Juegan en Segunda B, y cada semana apenas mil sufridos espectadores van a observar sus evoluciones. Es una suerte de masoquismo, una apuesta por el aburrimiento garantizado, con los sonidos del balón de fondo, multiplicados por el eco triste de las gradas casi vacías. Abajo, en el césped, deambulan como ejemplo vivo de un proyecto que se ha degradado, porque todo se degrada cuando no se cuida. («Aprended, flores, en mí / lo que va de ayer a hoy / que ayer maravilla fui / y sombra mía aun no soy»). Pero no queremos aprender y nos empeñamos en seguir apuntalando con fichajes un proyecto fallido, cuando lo más sensato puede ser pararse y empezar de cero, y regresar a la cantera, a los orígenes. Pero no. Juegan en Segunda B y quieren ascender a la otra Segunda para estar más cerca de la Primera y de sus contratos millonarios.

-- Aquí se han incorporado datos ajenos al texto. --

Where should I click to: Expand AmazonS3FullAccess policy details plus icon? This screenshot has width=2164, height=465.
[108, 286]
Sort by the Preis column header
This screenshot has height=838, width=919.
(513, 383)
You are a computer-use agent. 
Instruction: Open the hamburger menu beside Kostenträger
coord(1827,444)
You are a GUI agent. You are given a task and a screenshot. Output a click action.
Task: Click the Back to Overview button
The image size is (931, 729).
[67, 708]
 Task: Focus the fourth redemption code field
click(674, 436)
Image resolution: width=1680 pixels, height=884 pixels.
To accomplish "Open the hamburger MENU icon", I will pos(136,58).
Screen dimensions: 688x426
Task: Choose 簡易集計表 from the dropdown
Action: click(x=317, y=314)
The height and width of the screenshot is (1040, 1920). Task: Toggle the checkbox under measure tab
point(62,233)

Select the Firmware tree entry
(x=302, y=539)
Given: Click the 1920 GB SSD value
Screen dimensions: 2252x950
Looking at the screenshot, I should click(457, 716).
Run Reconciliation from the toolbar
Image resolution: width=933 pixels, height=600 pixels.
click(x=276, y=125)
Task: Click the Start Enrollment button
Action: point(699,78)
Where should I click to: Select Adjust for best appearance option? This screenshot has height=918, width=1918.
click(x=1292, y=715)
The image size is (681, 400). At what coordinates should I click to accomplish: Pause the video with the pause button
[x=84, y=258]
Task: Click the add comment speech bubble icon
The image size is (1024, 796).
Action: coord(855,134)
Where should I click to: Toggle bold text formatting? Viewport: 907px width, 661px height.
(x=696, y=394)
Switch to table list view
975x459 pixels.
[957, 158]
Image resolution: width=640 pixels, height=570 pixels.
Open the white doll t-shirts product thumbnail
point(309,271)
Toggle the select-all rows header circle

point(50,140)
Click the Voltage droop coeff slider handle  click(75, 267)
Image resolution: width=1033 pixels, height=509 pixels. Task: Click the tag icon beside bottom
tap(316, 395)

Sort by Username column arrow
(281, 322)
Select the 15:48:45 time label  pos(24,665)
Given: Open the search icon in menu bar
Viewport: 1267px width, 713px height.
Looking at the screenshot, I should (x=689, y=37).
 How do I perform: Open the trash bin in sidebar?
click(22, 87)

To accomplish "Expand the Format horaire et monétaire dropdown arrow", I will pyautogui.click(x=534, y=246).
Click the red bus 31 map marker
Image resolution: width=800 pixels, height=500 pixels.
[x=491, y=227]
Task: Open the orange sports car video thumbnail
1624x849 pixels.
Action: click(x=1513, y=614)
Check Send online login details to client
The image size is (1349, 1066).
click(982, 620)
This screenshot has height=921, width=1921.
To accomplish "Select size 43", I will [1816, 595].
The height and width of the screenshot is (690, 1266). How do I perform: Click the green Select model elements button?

Aunque de momento no están bien clasificados en esa categoría tercera, imitan los gestos de los ídolos, se cortan el pelo a su manera y quieren tener coches como los suyos, máxima aspiración de cualquier futbolista que se precie. Y lucen llamativos tatuajes, como antaño los lucían marineros y piratas.
Conozco a otros deportistas que tienen tatuados, muy discretos, cinco aros, para mostrar el orgullo de haber participado en alguna olimpiada (María Peláez Navarrete estuvo en cinco. Busquen en Google). Pero no son futbolistas. Ni tienen sus sueldos, ni su cobertura mediática. Y es una pena porque, si alguien se interesara por ellos, están sobradamente preparados para transmitir a los jóvenes actitudes ejemplares.
Lo decía Josep María Beá: «Cosa rara el Universo».